Bone-boosting milk protein offers future
25 November 2004
Bone-boosting milk protein offers future hope for osteoporosis sufferers
The discovery of the bone-boosting properties of a component of milk may offer hope in the future to the millions of sufferers worldwide of the debilitating bone-wasting condition, osteoporosis.
Research by The University of Auckland’s Osteoporosis Research Group has found that a milk protein, lactoferrin, not only inhibits bone breakdown, but also boosts bone growth four times faster than normal when injected directly into bone.
Associate Professor Jill Cornish in the University’s Faculty of Medical and Health Sciences, who heads the project, says incorporating lactoferrin into a pill or an enriched beverage may prevent the onset of osteoporosis in those at risk, but this is some time away as more research is needed.
Local injection of lactoferrin has resulted in such “phenomenal bone growth”, she says, that it could be applied directly to a fracture site to promote faster healing than growth factor treatments currently available.

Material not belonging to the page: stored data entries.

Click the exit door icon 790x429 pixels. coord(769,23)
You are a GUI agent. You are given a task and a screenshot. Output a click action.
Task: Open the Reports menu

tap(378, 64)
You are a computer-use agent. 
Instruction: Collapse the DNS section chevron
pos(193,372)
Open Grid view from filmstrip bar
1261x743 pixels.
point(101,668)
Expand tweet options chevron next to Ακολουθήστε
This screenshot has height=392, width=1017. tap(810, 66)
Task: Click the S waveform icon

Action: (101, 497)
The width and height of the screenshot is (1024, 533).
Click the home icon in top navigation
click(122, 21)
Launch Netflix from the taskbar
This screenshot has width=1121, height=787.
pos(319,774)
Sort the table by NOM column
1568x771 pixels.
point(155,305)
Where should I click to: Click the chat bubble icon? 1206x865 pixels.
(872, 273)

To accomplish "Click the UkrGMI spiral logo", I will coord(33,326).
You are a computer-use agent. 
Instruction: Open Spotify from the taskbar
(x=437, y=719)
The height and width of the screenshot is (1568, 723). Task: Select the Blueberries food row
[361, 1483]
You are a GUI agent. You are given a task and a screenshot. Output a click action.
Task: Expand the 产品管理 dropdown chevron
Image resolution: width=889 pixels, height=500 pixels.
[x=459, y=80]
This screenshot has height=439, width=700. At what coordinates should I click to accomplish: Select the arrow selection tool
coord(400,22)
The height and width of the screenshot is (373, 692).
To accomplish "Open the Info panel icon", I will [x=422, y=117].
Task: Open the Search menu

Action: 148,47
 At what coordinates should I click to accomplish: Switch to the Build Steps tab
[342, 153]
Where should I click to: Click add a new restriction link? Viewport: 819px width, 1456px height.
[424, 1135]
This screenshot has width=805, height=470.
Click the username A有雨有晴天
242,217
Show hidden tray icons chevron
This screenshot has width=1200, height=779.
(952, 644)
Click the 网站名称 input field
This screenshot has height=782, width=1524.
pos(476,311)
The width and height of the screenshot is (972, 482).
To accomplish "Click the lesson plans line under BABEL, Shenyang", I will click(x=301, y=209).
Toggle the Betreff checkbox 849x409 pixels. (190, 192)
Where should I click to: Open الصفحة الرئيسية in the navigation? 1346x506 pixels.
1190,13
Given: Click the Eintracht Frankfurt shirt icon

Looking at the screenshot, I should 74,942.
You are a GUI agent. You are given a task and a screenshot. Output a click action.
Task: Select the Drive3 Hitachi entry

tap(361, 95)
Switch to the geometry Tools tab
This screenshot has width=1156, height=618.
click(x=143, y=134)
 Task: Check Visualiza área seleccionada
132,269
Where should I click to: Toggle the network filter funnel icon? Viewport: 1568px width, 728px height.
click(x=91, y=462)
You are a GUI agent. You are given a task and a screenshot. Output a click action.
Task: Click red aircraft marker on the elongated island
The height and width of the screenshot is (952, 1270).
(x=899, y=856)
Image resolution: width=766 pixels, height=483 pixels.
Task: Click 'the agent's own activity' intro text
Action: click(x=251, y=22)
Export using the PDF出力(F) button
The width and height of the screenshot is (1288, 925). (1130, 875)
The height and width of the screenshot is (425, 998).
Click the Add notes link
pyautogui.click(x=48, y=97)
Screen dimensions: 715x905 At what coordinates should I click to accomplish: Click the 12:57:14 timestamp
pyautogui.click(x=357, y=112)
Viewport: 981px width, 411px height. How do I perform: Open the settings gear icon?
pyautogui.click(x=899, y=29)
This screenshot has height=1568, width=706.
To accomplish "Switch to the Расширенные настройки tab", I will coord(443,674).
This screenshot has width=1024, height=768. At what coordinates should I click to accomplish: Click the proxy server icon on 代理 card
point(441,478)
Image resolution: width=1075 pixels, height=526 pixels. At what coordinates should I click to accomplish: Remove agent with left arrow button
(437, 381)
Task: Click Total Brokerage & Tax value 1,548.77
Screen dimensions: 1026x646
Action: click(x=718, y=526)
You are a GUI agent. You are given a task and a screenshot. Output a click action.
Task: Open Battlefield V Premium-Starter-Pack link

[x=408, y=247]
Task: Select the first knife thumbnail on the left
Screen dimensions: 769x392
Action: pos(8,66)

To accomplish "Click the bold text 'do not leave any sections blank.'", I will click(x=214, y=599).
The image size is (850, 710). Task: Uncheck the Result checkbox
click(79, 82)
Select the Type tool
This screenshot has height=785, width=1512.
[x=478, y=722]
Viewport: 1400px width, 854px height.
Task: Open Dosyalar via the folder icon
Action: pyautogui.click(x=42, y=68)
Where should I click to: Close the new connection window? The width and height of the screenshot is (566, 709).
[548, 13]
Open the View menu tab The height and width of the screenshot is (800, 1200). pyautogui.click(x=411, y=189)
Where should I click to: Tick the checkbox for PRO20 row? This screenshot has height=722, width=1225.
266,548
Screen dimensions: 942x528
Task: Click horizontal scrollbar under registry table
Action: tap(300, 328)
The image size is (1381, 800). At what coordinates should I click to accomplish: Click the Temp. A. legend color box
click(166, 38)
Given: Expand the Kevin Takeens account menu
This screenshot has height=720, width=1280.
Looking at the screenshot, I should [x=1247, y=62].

“It is a goody molecule. It’s good for bones, it’s good for the immune system, It’s an anti-bacterial, anti-viral and anti-fungal. Interestingly, when white blood cells in the body respond to infection they spurt out lactoferrin naturally. This is the body’s first line of defence.”
The research is a LactoPharma project. LactoPharma, established to discover and commercialise novel bioactive components from milk and colostrum, is a joint venture involving Fonterra Co-operative Group, and Auckland UniServices Ltd, the commercial arm of The University of Auckland, with investment from the Foundation for Research, Science and Technology (FORST).
Osteoporosis, an increasing global health burden affecting some 200 million people, costs New Zealand an estimated $200 million a year in health care and related costs.
Sixty per cent of women and 30 per cent of men in New Zealand over the age of 60 years suffer osteoporotic fractures. Seventeen per cent of post-menopausal women suffer a hip fracture, with one third dying within a year, and half unable to walk again unassisted.
Dr Cornish, who delivered a paper on her findings today (November 24) at the Global Dairy Summit Conference in Melbourne, says a lot of research has been done on the development of treatments to inhibit bone resorption, but little is known about how to build bone.
“This is what differentiates lactoferrin and makes it so exciting – it’s a double whammy if you like – inhibiting the formation of cells that resorb bone and stimulating the cells that form bone.”
While bone has a “static limestone cave appearance”, says Dr Cornish, it is in fact a dynamic, complex living tissue, with the human skeleton completely renewing itself every ten years.
Healthy bone depends on continual replacement, which is accomplished by the action of two main types of bone cell - osteoclasts which break down old bone, and osteoblasts, which form new bone. Osteoporosis occurs when there is an imbalance in this process.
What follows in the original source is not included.